[Collected data]
******************************

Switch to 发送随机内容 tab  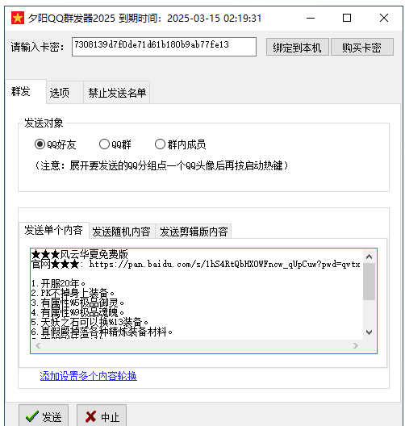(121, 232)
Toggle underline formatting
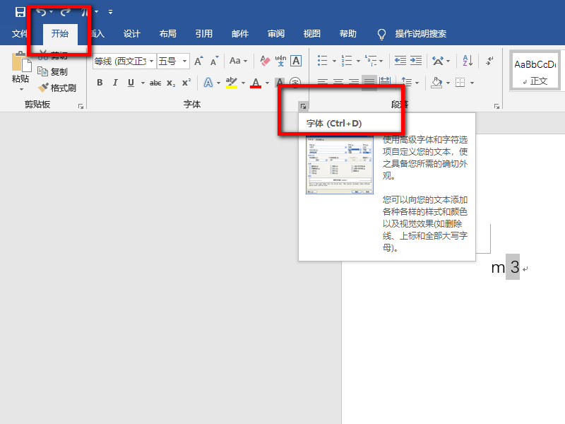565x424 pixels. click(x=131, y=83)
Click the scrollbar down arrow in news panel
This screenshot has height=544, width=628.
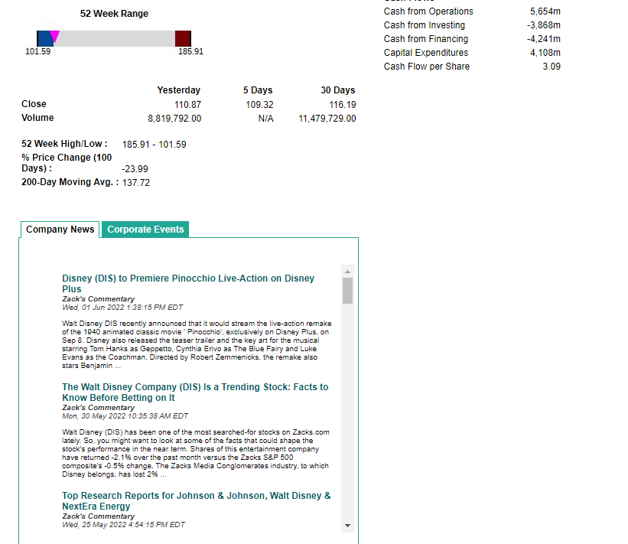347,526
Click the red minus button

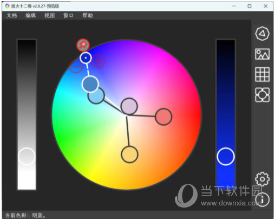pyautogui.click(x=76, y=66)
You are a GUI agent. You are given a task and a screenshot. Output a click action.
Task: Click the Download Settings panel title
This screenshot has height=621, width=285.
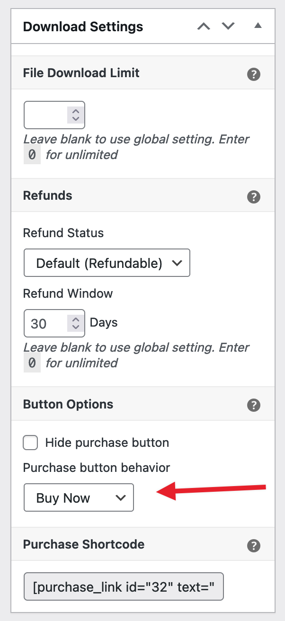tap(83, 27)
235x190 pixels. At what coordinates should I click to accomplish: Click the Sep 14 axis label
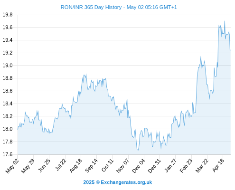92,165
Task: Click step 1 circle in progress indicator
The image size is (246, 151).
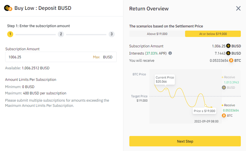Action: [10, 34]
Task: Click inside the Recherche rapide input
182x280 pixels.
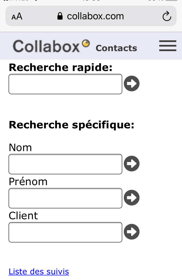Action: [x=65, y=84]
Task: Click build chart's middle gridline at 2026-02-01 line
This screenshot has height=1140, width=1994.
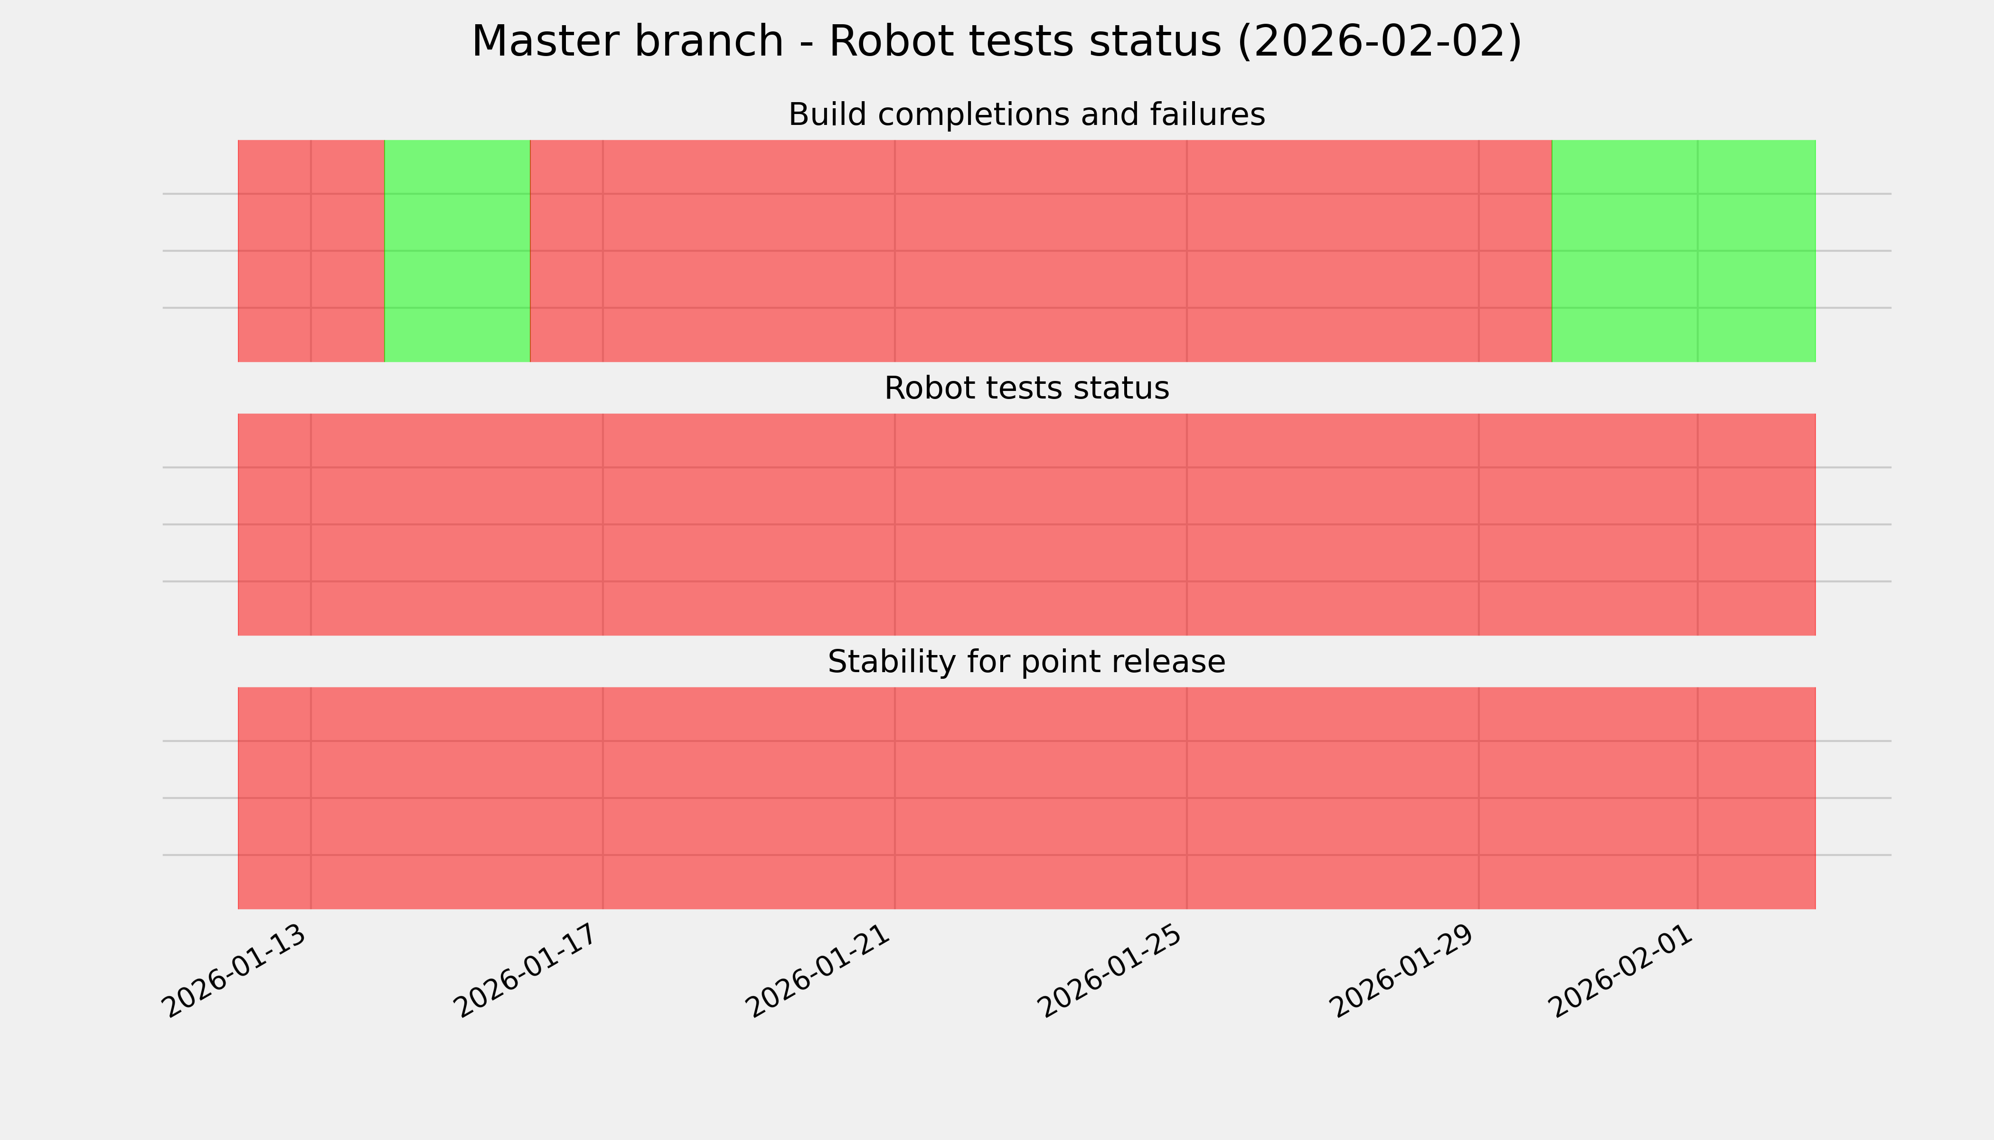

******************************

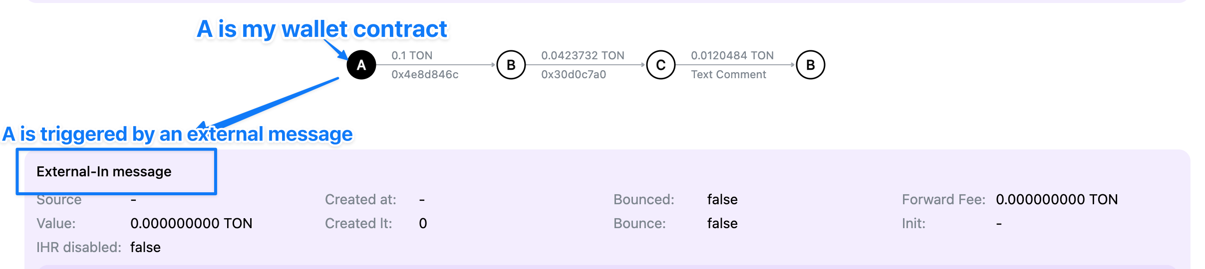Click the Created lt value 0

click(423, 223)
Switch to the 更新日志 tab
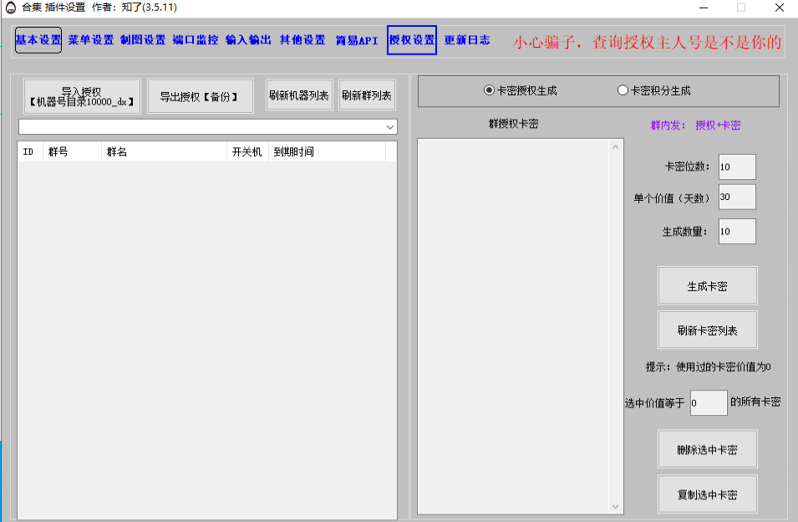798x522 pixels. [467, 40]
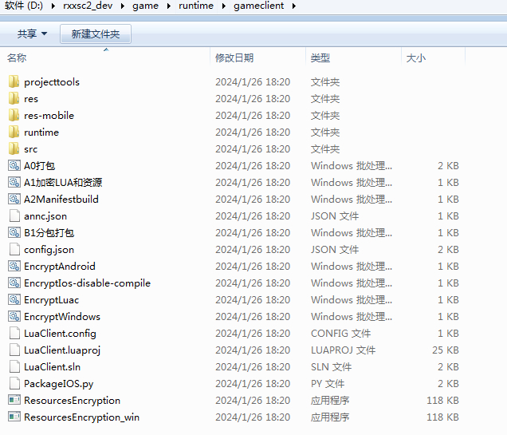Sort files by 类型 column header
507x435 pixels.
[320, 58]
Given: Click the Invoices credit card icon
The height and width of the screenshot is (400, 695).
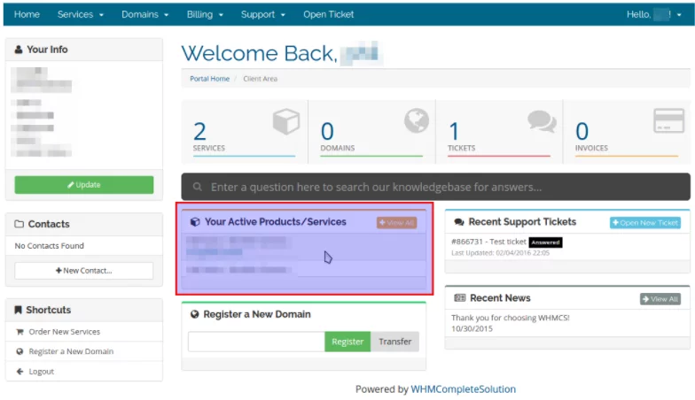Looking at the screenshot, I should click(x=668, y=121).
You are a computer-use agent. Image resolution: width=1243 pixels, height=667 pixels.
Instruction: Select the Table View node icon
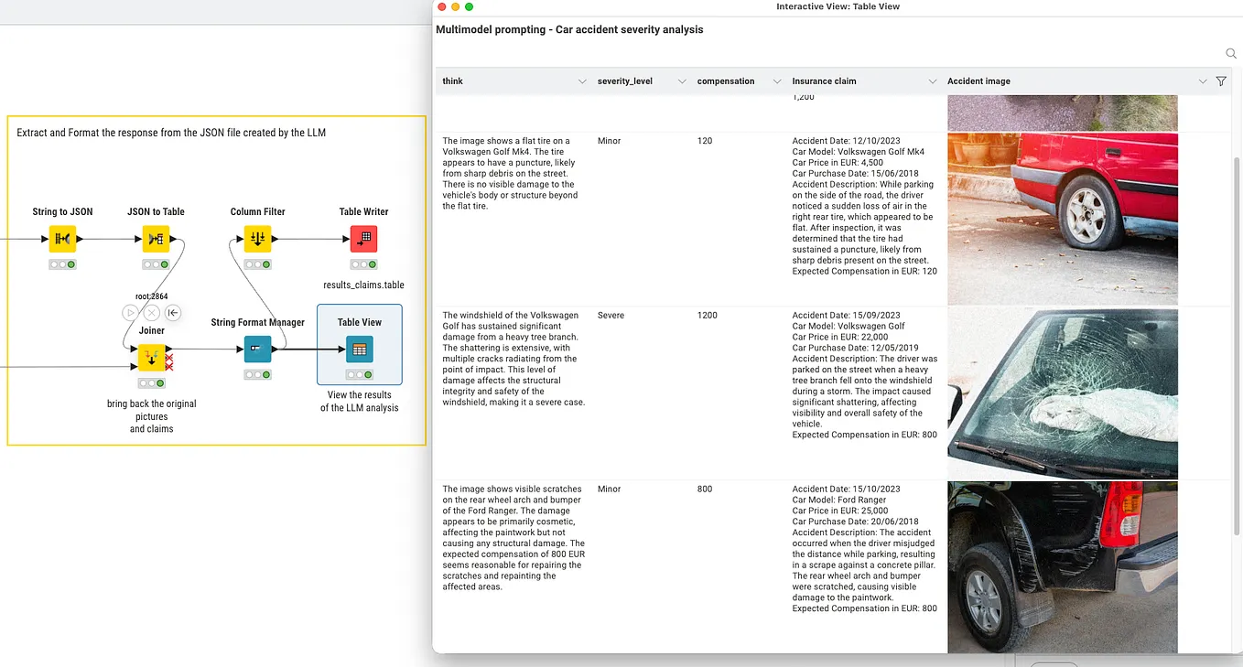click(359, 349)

******************************

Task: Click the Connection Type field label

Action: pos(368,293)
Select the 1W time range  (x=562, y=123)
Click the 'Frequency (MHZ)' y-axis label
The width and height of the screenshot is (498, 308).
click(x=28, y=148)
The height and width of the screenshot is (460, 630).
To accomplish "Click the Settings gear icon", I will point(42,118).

******************************

Exercise goal
Starting from the line with "Click the scrollbar down arrow in news panel" in the records above, repeat each line exactly until you have written the line with "This screenshot has height=1140, width=1994.", then stop; drop the pictures.

Final answer
Click the scrollbar down arrow in news panel
This screenshot has height=544, width=628.
347,526
Click the red minus button

pyautogui.click(x=76, y=66)
You are a GUI agent. You are given a task and a screenshot. Output a click action.
Task: Click the Download Settings panel title
This screenshot has height=621, width=285.
tap(83, 27)
235x190 pixels. At what coordinates should I click to accomplish: Click the Sep 14 axis label
92,165
Task: Click step 1 circle in progress indicator
The image size is (246, 151).
Action: [10, 34]
Task: Click inside the Recherche rapide input
182x280 pixels.
Action: [x=65, y=84]
Task: Click build chart's middle gridline at 2026-02-01 line
This screenshot has height=1140, width=1994.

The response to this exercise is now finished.